HTSI editor Jo Ellison
HTSI editor Jo Ellison © Marili Andre

One of my favourite stories in this issue tells of the sleuths working to solve the most rarefied of crimes: book theft. It’s an arena as peculiar, mysterious and full of characters as any fiction, and describes feats of sabotage and chutzpah as inspiring as they are dark. Take the “nervous” American gentleman, going by the name of Mr E Forbes Smiley, who squirrelled away some 97 rare maps from six major institutions before being apprehended, and then only because he dropped his X-Acto blade. Doh! Or the thief who laid a damp piece of thread in volumes in order to loosen up the chosen pages, or the recreants who simply purloin antiquarian favourites because they feel the book “belongs” to them. 

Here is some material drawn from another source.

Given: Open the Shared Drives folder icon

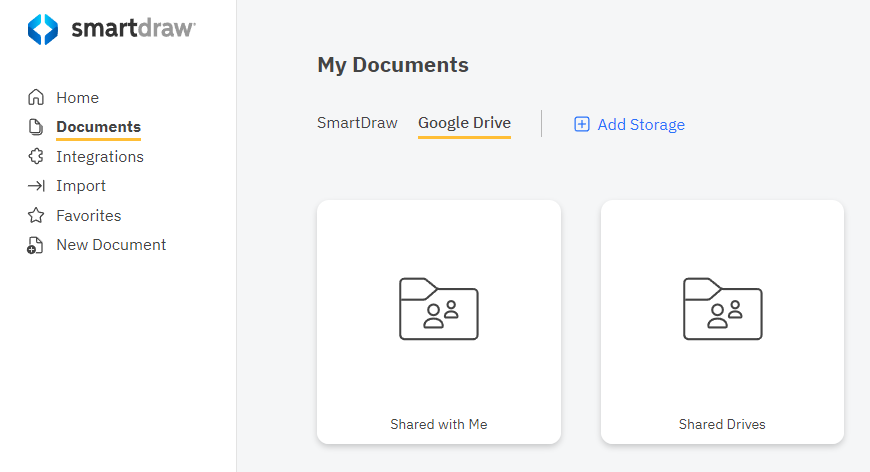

A “tortoise crossing” sign in the Galápagos
A “tortoise crossing” sign in the Galápagos © Tom Jamieson

Meg Honigmann met the Sherlock Holmes of book detectives to find out what inspires such acts of wanton civic disobedience. The motive is rarely money as most stolen rare books are near impossible to sell. Instead, she describes an underground market where stolen books are obsessed over by individuals who just want to own a literary prize. As was discovered after the recent return of Charles Darwin’s notebooks, following a 20-year absence from Cambridge University Library, some people take a very, very long-term view on lending times. 

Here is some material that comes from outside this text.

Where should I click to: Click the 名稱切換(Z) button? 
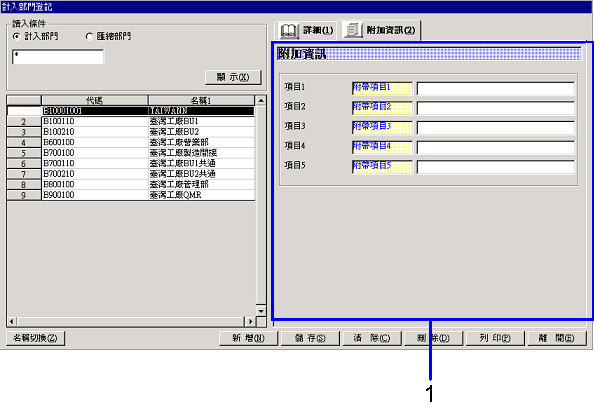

Darwin also features in our travel story, which takes us to the Galápagos, although this voyage is a far cry from the scientific endeavours undertaken by the crew who sailed with the Beagle: it’s an altogether more luxurious cruise. Simon Usborne and photographer Tom Jamieson got on board the Aqua Mare to enjoy its inaugural trip – the first superyacht to sail among the islands, the boat is available for charter from $196,000 a week. Before you choke on thoughts of the national park being overrun with jet skis, however, you’ll be relieved to know that all trips must still comply with the islands’ strict conservation rules. There are many regulations regarding times spent in the water, and all crews must include authorised guides. The time one is allowed to swim alongside green turtles, shoals of parrotfish and reef sharks is highly circumscribed; but as Simon discovers, for those few moments, it’s one of the most profound luxuries on earth.

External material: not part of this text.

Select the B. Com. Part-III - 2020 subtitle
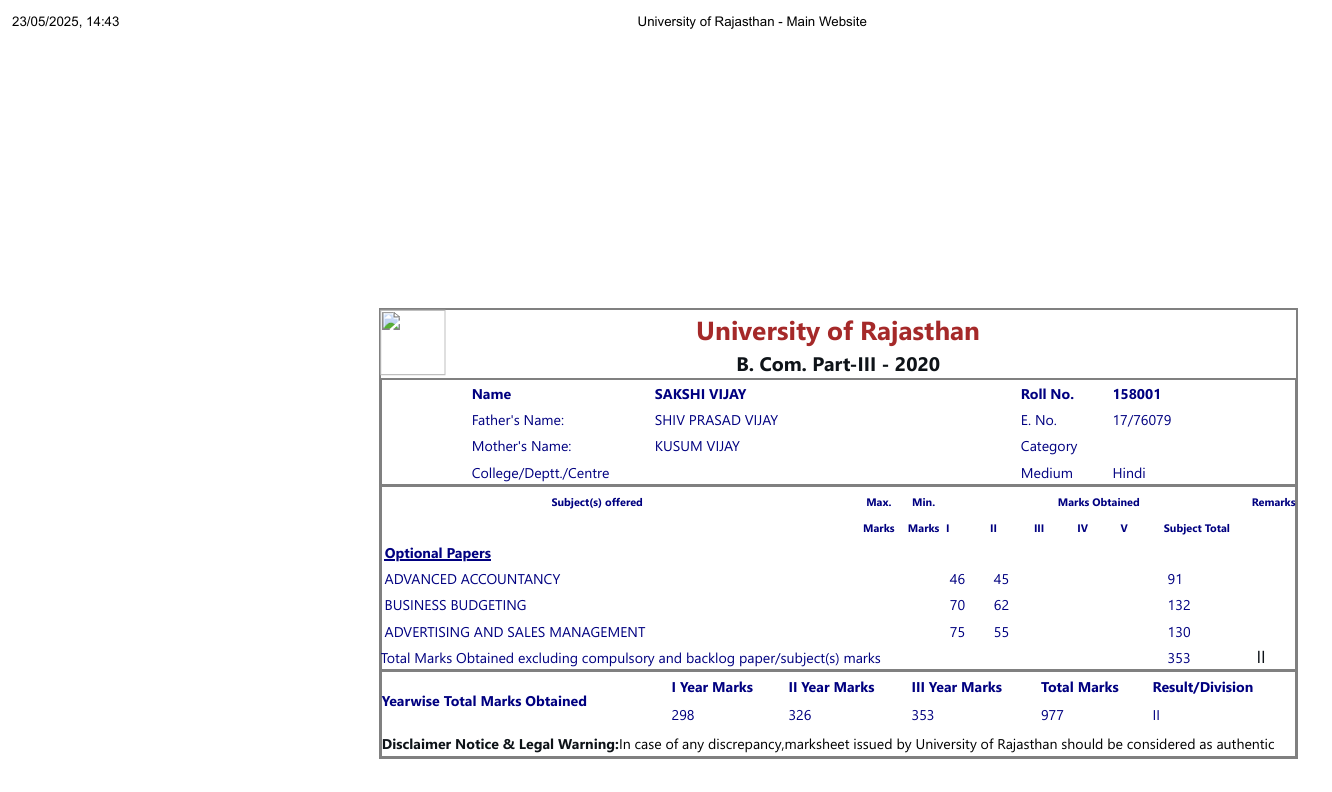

Workers at the Ardbeg distillery on Islay
Workers at the Ardbeg distillery on Islay © Benjamin McMahon

More otherworldly stories: this week we are revealing, exclusively, a story about a 1975 Ardbeg whisky, a cask of which has just been bought for a record-breaking £16mn. The sale dwarfs other figures fetched at rare whisky auctions; as Alice Lascelles reminds us, £16mn is more than twice what Ardbeg’s owner, the Glenmorangie Company, paid for the distillery and all its stocks in 1997. What has provoked these epic prices, and what does it tell us about the wine and spirit market now? Alice visits Ardbeg in Scotland to find out how the distillery, once on the brink of dissolution in the ’80s, has had a phoenix-like revival and now enjoys an almost cult-like fame. She also becomes one of the only people in the world who will be able to say she has had a sip of the mythic Cask No 3.

Emilia Wickstead in her new space in Sloane Square
Emilia Wickstead in her new space in Sloane Square © Joshua Tarn

Finally, I am delighted to announce that Emilia Wickstead is opening a new space on Sloane Street (page 23). I call it World of Wickstead – an emporium of linens, pyjamas and swimwear where one can also find her trademark occasionwear and shoes. I’ve known Emilia for a few years and am always bowled over by her humility, humour, energy and graft: the fact she is worn by everyone, from the Duchess of Cambridge and Jacinda Ardern to Olivia Colman and Alek Wek, reveals much about her broad appeal. Just like the exotic and extraordinary creatures of the Galápagos, Wickstead is a rare species. I’m thrilled to see her doing what she does so well.